Mantener una imagen visual consistente

Es tan importante que nuestros contenidos sean visualmente atractivos y de calidad, pero además (¡y principalmente!) que sean consistentes y coherentes.

24/08/2021 11:02

En el manejo de tus redes sociales lo visual es imprescindible. Que alguien preste atención o no a una de tus publicaciones va a depender en gran medida de cuánto le llame la atención visualmente. Ese será el primer filtro que deberá pasar.

Por eso es tan importante que nuestros contenidos sean visualmente atractivos y de calidad, pero además (¡y principalmente!) que sean consistentes y coherentes.

Consistentes para que esas personas del otro lado puedan reconocer que se trata de una publicación de tu marca. Si un día mostrás un estilo, pero al día siguiente otro que no tiene nada que ver, para las personas del otro lado (¡que ven una publicación tuya en un mar de otros miles!) Será muy difícil identificarte, reconocerte y recordarte.

Coherentes para que lo que muestres tenga sentido con lo que quieres transmitir con tu marca. Lo visual debería ser el reflejo de esa personalidad, valores y creencias que hayas definido antes.

Si lo que quieres que se transmita es una identidad canchera y rebelde, lo que muestres será bien diferente a si quieres que sea vintage y romántica.

Antes de ponerte a trabajar en los elementos visuales, tené muy claro el paso anterior de cuál es esa personalidad y esas palabras que te gustaría que se relacionen con tu marca.

Para que los elementos visuales que elijas te ayuden a llevar eso a la vida:

– Tus colores

– Tipografías

– Gráficos

– Estilo fotográfico

El objetivo de tener tu propia identidad visual clara es que justamente se convierta en “tu identidad”. Que la mantengas de forma consistente para que tus seguidores y potenciales clientes puedan reconocer cuando una publicación se trata de tu marca.
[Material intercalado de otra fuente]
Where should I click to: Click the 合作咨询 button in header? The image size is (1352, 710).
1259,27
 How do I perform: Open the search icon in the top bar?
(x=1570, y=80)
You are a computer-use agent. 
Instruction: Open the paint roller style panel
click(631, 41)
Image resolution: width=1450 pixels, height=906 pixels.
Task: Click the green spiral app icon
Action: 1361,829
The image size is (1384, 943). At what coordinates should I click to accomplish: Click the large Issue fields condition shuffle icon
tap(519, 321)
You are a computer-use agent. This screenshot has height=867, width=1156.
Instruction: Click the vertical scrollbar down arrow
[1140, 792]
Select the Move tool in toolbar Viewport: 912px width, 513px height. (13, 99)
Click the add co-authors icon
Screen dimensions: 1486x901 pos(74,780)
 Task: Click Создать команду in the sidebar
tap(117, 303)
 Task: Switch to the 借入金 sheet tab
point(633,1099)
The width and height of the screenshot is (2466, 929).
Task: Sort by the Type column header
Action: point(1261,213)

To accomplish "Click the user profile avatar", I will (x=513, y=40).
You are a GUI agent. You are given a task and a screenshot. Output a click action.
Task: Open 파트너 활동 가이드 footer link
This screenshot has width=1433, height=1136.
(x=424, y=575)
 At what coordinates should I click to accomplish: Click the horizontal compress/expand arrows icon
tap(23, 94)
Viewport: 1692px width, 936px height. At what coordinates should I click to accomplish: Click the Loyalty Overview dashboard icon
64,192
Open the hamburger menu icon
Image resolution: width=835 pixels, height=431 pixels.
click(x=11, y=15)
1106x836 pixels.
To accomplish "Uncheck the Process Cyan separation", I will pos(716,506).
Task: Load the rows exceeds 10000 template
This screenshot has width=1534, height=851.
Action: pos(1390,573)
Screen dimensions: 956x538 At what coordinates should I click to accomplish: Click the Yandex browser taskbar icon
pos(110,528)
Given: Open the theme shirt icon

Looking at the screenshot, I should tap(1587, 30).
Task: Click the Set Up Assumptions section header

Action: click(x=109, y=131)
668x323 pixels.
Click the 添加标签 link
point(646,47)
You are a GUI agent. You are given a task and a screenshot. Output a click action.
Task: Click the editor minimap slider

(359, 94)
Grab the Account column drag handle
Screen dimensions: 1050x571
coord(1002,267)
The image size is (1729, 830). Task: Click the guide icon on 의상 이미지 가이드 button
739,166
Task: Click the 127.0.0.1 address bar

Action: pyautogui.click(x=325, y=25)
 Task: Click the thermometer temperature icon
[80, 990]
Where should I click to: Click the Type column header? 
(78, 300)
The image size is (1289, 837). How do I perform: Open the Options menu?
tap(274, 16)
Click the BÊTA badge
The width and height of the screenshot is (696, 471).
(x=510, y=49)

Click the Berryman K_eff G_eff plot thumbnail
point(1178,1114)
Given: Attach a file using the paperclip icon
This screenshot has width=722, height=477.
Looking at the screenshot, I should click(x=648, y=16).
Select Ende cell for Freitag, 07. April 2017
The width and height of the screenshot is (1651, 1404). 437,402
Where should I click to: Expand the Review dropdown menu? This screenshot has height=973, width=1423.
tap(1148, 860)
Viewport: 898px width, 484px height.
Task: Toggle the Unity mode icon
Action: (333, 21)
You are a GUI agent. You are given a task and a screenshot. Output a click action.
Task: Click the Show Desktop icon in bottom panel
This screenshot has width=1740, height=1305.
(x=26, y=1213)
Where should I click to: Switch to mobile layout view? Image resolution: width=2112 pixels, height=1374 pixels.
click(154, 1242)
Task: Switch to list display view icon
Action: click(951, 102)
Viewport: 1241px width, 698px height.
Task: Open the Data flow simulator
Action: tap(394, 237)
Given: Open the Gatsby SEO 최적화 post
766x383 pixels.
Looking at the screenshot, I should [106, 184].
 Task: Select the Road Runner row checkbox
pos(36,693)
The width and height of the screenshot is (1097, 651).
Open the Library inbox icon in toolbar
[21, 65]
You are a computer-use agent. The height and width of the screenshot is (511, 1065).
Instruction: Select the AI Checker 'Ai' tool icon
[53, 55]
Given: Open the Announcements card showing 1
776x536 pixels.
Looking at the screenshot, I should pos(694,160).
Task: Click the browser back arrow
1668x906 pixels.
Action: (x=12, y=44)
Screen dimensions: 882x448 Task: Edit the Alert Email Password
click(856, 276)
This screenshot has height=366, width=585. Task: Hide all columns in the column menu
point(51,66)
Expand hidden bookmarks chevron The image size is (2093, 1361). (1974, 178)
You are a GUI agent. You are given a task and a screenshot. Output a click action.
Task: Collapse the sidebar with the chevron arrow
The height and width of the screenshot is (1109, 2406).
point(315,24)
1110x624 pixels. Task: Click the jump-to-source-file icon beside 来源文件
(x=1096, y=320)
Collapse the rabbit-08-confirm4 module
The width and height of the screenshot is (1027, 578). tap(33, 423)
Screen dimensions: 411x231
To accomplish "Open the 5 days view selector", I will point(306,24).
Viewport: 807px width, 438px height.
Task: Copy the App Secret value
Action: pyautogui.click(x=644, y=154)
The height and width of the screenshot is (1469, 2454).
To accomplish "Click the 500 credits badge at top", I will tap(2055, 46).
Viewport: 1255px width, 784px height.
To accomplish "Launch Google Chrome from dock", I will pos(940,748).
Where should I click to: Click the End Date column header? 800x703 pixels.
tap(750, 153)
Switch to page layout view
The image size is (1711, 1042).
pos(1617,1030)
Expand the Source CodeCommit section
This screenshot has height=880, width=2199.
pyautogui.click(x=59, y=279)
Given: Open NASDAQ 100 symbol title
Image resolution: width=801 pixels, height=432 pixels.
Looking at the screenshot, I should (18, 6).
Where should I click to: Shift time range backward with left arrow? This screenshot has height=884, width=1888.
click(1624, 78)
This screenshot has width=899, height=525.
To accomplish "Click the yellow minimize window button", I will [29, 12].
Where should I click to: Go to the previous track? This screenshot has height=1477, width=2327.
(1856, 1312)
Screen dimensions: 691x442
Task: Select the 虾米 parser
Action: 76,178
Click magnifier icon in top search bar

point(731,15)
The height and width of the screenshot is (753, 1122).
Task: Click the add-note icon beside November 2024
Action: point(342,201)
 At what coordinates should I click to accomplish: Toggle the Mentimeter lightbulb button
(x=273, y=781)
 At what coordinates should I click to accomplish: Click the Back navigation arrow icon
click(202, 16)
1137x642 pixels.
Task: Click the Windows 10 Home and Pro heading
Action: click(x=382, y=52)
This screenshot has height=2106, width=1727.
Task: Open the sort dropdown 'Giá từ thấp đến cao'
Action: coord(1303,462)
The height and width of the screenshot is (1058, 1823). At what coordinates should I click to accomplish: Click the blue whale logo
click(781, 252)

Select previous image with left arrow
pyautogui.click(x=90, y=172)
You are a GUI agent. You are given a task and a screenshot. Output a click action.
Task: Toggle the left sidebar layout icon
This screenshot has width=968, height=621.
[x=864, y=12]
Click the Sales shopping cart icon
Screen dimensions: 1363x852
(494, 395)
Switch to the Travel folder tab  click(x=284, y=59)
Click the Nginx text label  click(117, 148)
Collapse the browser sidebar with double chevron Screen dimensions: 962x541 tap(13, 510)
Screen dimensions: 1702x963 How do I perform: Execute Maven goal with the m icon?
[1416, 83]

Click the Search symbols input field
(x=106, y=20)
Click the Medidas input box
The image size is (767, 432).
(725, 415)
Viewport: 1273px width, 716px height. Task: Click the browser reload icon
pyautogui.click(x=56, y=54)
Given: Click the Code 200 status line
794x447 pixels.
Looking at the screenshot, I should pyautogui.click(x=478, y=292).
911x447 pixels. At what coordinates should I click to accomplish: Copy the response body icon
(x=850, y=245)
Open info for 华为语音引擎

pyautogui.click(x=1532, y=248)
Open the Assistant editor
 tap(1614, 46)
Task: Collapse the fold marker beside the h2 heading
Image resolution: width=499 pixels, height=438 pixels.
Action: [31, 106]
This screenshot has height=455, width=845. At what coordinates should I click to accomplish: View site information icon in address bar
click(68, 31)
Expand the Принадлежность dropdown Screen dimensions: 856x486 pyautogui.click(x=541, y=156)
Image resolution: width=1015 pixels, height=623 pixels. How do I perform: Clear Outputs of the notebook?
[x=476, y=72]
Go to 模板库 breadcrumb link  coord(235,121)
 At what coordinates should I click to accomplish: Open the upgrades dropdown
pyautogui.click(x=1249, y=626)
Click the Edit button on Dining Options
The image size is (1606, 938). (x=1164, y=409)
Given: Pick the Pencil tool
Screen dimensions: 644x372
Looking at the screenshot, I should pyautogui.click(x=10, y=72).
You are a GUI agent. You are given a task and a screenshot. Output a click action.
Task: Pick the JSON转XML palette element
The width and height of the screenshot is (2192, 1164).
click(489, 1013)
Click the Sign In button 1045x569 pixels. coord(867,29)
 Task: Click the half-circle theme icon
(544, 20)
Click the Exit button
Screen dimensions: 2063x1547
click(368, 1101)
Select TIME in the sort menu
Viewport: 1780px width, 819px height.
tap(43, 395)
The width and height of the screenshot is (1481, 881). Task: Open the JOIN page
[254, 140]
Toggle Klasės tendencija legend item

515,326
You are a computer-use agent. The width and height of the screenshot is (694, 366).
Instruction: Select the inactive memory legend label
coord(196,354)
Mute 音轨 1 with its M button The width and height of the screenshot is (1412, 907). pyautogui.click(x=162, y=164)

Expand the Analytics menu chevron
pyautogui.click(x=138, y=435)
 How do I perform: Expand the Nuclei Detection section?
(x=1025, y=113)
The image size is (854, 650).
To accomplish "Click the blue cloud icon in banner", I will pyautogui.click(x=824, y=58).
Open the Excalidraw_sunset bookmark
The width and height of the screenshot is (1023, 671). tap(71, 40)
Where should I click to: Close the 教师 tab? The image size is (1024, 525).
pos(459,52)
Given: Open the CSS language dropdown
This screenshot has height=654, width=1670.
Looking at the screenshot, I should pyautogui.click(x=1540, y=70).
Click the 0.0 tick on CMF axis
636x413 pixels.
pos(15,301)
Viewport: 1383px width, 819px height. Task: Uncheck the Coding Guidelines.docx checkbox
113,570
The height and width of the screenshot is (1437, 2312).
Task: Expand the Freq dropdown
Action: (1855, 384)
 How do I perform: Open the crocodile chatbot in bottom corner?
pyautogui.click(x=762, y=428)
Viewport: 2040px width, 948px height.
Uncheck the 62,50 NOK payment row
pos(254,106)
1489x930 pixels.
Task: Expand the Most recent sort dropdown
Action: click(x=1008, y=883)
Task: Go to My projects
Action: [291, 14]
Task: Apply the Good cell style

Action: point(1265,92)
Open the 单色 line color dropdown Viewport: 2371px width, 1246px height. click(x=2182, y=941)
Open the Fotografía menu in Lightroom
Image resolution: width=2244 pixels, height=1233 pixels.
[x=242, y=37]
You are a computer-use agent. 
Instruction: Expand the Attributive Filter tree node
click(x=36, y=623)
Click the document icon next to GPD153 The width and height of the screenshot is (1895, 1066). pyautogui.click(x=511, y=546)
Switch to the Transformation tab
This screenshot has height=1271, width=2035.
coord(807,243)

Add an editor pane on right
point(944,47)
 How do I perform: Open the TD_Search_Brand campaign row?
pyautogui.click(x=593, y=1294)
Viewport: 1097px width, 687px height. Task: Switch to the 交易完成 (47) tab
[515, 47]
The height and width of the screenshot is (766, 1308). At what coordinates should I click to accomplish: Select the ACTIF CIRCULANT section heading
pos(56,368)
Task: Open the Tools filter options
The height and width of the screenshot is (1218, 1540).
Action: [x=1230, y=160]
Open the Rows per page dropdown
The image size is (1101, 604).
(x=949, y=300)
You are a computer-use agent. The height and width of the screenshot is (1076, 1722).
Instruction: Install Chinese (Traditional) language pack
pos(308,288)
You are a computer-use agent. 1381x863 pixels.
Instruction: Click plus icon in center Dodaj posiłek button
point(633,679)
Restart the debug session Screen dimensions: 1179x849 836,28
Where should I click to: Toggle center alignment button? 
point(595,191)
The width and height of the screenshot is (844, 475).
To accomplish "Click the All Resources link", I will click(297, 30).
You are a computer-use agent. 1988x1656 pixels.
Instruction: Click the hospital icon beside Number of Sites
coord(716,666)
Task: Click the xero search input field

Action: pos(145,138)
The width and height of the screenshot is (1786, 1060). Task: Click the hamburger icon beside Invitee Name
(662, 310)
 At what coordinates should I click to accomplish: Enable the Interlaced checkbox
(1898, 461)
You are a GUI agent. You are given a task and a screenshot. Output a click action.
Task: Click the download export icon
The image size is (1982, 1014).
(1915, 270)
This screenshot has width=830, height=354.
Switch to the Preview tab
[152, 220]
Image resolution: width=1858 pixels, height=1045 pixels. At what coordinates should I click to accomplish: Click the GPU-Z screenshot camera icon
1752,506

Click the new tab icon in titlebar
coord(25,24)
Si estás haciendo tus fotos o diseño sola, sin ayuda de un diseñador gráfico o fotógrafo, mi sugerencia es que elijas elementos simples que mantengas consistentemente. No intentes tener doscientos colores o miles de tipografías. Es preferible que elijas pocos elementos y los mantengas. Lo que estás buscando es que te reconozcan y recuerden. Cuantos más cambios hagas, más difícil les vas a poner esa tarea.